--- Available data Enclosed Below ---

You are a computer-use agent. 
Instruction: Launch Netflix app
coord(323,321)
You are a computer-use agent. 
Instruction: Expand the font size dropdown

--- End of Enclosed Available data ---

An exact, complete copy of the data is the only acceptable answer.

■ **Answer area**:
You are a computer-use agent. 
Instruction: Launch Netflix app
coord(323,321)
You are a computer-use agent. 
Instruction: Expand the font size dropdown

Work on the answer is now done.